━━━ Extracted entries ━━━

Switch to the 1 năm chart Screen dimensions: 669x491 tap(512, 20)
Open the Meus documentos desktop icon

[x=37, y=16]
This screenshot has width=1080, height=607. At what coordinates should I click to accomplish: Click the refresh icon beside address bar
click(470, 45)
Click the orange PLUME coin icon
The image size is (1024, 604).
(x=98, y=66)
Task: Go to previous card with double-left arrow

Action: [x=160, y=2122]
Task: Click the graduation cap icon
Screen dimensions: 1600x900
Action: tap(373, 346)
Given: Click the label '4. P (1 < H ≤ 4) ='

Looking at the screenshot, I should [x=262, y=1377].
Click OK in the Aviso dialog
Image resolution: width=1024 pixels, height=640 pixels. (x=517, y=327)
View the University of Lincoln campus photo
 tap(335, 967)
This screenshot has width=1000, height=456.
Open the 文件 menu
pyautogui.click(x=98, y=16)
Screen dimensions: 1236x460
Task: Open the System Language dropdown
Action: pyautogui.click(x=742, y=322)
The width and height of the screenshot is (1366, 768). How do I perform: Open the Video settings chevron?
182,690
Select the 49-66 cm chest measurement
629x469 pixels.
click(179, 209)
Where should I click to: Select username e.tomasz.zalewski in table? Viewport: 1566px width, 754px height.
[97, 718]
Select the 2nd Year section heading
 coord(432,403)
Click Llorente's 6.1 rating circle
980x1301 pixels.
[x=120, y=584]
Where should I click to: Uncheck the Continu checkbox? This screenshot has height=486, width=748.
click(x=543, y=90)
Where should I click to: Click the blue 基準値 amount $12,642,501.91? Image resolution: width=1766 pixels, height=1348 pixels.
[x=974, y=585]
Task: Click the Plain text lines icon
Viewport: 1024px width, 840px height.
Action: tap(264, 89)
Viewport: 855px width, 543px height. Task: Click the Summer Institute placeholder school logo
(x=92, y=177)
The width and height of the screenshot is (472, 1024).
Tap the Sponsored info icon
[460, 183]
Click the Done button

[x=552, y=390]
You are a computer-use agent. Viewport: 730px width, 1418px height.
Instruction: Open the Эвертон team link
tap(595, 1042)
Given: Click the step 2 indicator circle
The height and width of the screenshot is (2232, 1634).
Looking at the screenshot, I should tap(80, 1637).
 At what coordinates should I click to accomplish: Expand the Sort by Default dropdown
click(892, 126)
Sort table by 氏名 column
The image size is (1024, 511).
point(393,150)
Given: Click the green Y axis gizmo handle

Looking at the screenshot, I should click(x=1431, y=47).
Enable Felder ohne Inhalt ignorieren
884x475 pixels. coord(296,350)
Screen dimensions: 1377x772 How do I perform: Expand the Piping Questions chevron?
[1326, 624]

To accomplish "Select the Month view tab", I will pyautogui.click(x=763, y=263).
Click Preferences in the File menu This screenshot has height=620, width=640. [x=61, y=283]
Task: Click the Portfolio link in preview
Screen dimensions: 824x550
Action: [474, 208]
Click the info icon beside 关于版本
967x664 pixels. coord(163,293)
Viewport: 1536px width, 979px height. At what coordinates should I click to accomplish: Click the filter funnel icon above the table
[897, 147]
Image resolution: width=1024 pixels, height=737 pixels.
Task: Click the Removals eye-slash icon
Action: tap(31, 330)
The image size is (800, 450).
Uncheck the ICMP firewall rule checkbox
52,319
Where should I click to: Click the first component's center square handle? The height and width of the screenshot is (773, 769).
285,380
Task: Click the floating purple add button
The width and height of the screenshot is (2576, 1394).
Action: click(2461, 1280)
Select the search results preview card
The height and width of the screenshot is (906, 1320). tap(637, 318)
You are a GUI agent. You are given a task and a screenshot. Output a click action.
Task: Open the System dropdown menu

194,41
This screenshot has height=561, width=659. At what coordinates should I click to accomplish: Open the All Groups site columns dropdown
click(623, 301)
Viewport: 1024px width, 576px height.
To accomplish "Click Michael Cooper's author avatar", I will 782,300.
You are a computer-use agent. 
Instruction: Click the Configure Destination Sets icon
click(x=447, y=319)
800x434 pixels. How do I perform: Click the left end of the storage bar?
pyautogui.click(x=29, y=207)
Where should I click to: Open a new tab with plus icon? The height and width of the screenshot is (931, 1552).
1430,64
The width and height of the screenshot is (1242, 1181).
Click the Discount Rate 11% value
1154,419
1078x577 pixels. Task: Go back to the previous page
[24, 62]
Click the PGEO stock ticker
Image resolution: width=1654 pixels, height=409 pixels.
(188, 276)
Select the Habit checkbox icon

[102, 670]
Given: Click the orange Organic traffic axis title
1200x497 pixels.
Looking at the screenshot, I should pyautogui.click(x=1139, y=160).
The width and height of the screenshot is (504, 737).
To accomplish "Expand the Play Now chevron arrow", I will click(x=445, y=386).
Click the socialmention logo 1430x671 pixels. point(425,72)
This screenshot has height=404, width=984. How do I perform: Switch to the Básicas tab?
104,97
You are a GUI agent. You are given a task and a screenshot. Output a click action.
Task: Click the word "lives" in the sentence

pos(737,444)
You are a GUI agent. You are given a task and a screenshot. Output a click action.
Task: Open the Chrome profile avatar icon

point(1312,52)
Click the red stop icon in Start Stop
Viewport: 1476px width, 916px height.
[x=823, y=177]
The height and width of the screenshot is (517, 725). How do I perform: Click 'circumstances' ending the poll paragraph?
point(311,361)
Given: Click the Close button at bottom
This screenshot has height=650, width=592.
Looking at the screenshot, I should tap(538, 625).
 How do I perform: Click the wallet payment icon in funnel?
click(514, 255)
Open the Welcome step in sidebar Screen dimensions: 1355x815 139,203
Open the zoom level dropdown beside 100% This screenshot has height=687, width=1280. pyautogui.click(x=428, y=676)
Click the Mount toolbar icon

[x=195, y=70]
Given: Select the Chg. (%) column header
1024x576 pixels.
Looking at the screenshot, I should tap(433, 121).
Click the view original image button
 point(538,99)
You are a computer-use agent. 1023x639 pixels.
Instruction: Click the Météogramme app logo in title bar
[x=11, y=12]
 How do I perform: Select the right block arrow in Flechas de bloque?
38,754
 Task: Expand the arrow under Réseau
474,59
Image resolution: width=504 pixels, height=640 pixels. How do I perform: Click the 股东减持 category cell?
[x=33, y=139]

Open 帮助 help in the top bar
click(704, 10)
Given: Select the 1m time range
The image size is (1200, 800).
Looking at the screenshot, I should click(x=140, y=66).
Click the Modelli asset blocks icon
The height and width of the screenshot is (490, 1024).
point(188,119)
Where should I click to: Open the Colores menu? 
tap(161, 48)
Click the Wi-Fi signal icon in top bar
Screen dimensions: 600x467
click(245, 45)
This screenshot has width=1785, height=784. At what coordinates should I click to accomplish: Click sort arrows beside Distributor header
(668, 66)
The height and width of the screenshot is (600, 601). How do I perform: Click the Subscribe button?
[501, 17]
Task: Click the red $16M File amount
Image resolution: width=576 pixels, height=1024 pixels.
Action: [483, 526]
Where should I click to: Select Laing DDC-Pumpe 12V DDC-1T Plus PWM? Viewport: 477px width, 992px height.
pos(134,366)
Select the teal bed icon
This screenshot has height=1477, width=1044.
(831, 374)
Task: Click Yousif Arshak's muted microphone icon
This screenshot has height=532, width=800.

━━━

Every entry that appears above should be duplicated exactly.

Switch to the 1 năm chart Screen dimensions: 669x491 tap(512, 20)
Open the Meus documentos desktop icon

[x=37, y=16]
This screenshot has width=1080, height=607. At what coordinates should I click to accomplish: Click the refresh icon beside address bar
click(470, 45)
Click the orange PLUME coin icon
The image size is (1024, 604).
(x=98, y=66)
Task: Go to previous card with double-left arrow

Action: [x=160, y=2122]
Task: Click the graduation cap icon
Screen dimensions: 1600x900
Action: tap(373, 346)
Given: Click the label '4. P (1 < H ≤ 4) ='

Looking at the screenshot, I should [x=262, y=1377].
Click OK in the Aviso dialog
Image resolution: width=1024 pixels, height=640 pixels. (x=517, y=327)
View the University of Lincoln campus photo
 tap(335, 967)
This screenshot has width=1000, height=456.
Open the 文件 menu
pyautogui.click(x=98, y=16)
Screen dimensions: 1236x460
Task: Open the System Language dropdown
Action: pyautogui.click(x=742, y=322)
The width and height of the screenshot is (1366, 768). How do I perform: Open the Video settings chevron?
182,690
Select the 49-66 cm chest measurement
629x469 pixels.
click(179, 209)
Where should I click to: Select username e.tomasz.zalewski in table? Viewport: 1566px width, 754px height.
[97, 718]
Select the 2nd Year section heading
 coord(432,403)
Click Llorente's 6.1 rating circle
980x1301 pixels.
[x=120, y=584]
Where should I click to: Uncheck the Continu checkbox? This screenshot has height=486, width=748.
click(x=543, y=90)
Where should I click to: Click the blue 基準値 amount $12,642,501.91? Image resolution: width=1766 pixels, height=1348 pixels.
[x=974, y=585]
Task: Click the Plain text lines icon
Viewport: 1024px width, 840px height.
Action: tap(264, 89)
Viewport: 855px width, 543px height. Task: Click the Summer Institute placeholder school logo
(x=92, y=177)
The width and height of the screenshot is (472, 1024).
Tap the Sponsored info icon
[460, 183]
Click the Done button

[x=552, y=390]
You are a computer-use agent. Viewport: 730px width, 1418px height.
Instruction: Open the Эвертон team link
tap(595, 1042)
Given: Click the step 2 indicator circle
The height and width of the screenshot is (2232, 1634).
Looking at the screenshot, I should tap(80, 1637).
 At what coordinates should I click to accomplish: Expand the Sort by Default dropdown
click(892, 126)
Sort table by 氏名 column
The image size is (1024, 511).
point(393,150)
Given: Click the green Y axis gizmo handle

Looking at the screenshot, I should click(x=1431, y=47).
Enable Felder ohne Inhalt ignorieren
884x475 pixels. coord(296,350)
Screen dimensions: 1377x772 How do I perform: Expand the Piping Questions chevron?
[1326, 624]

To accomplish "Select the Month view tab", I will pyautogui.click(x=763, y=263).
Click Preferences in the File menu This screenshot has height=620, width=640. [x=61, y=283]
Task: Click the Portfolio link in preview
Screen dimensions: 824x550
Action: [474, 208]
Click the info icon beside 关于版本
967x664 pixels. coord(163,293)
Viewport: 1536px width, 979px height. At what coordinates should I click to accomplish: Click the filter funnel icon above the table
[897, 147]
Image resolution: width=1024 pixels, height=737 pixels.
Task: Click the Removals eye-slash icon
Action: tap(31, 330)
The image size is (800, 450).
Uncheck the ICMP firewall rule checkbox
52,319
Where should I click to: Click the first component's center square handle? The height and width of the screenshot is (773, 769).
285,380
Task: Click the floating purple add button
The width and height of the screenshot is (2576, 1394).
Action: click(2461, 1280)
Select the search results preview card
The height and width of the screenshot is (906, 1320). tap(637, 318)
You are a GUI agent. You are given a task and a screenshot. Output a click action.
Task: Open the System dropdown menu

194,41
This screenshot has height=561, width=659. At what coordinates should I click to accomplish: Open the All Groups site columns dropdown
click(623, 301)
Viewport: 1024px width, 576px height.
To accomplish "Click Michael Cooper's author avatar", I will 782,300.
You are a computer-use agent. 
Instruction: Click the Configure Destination Sets icon
click(x=447, y=319)
800x434 pixels. How do I perform: Click the left end of the storage bar?
pyautogui.click(x=29, y=207)
Where should I click to: Open a new tab with plus icon? The height and width of the screenshot is (931, 1552).
1430,64
The width and height of the screenshot is (1242, 1181).
Click the Discount Rate 11% value
1154,419
1078x577 pixels. Task: Go back to the previous page
[24, 62]
Click the PGEO stock ticker
Image resolution: width=1654 pixels, height=409 pixels.
(188, 276)
Select the Habit checkbox icon

[102, 670]
Given: Click the orange Organic traffic axis title
1200x497 pixels.
Looking at the screenshot, I should pyautogui.click(x=1139, y=160).
The width and height of the screenshot is (504, 737).
To accomplish "Expand the Play Now chevron arrow", I will click(x=445, y=386).
Click the socialmention logo 1430x671 pixels. point(425,72)
This screenshot has height=404, width=984. How do I perform: Switch to the Básicas tab?
104,97
You are a GUI agent. You are given a task and a screenshot. Output a click action.
Task: Click the word "lives" in the sentence

pos(737,444)
You are a GUI agent. You are given a task and a screenshot. Output a click action.
Task: Open the Chrome profile avatar icon

point(1312,52)
Click the red stop icon in Start Stop
Viewport: 1476px width, 916px height.
[x=823, y=177]
The height and width of the screenshot is (517, 725). How do I perform: Click 'circumstances' ending the poll paragraph?
point(311,361)
Given: Click the Close button at bottom
This screenshot has height=650, width=592.
Looking at the screenshot, I should tap(538, 625).
 How do I perform: Click the wallet payment icon in funnel?
click(514, 255)
Open the Welcome step in sidebar Screen dimensions: 1355x815 139,203
Open the zoom level dropdown beside 100% This screenshot has height=687, width=1280. pyautogui.click(x=428, y=676)
Click the Mount toolbar icon

[x=195, y=70]
Given: Select the Chg. (%) column header
1024x576 pixels.
Looking at the screenshot, I should tap(433, 121).
Click the view original image button
 point(538,99)
You are a computer-use agent. 1023x639 pixels.
Instruction: Click the Météogramme app logo in title bar
[x=11, y=12]
 How do I perform: Select the right block arrow in Flechas de bloque?
38,754
 Task: Expand the arrow under Réseau
474,59
Image resolution: width=504 pixels, height=640 pixels. How do I perform: Click the 股东减持 category cell?
[x=33, y=139]

Open 帮助 help in the top bar
click(704, 10)
Given: Select the 1m time range
The image size is (1200, 800).
Looking at the screenshot, I should click(x=140, y=66).
Click the Modelli asset blocks icon
The height and width of the screenshot is (490, 1024).
point(188,119)
Where should I click to: Open the Colores menu? 
tap(161, 48)
Click the Wi-Fi signal icon in top bar
Screen dimensions: 600x467
click(245, 45)
This screenshot has width=1785, height=784. At what coordinates should I click to accomplish: Click sort arrows beside Distributor header
(668, 66)
The height and width of the screenshot is (600, 601). How do I perform: Click the Subscribe button?
[501, 17]
Task: Click the red $16M File amount
Image resolution: width=576 pixels, height=1024 pixels.
Action: [483, 526]
Where should I click to: Select Laing DDC-Pumpe 12V DDC-1T Plus PWM? Viewport: 477px width, 992px height.
pos(134,366)
Select the teal bed icon
This screenshot has height=1477, width=1044.
(831, 374)
Task: Click Yousif Arshak's muted microphone icon
This screenshot has height=532, width=800.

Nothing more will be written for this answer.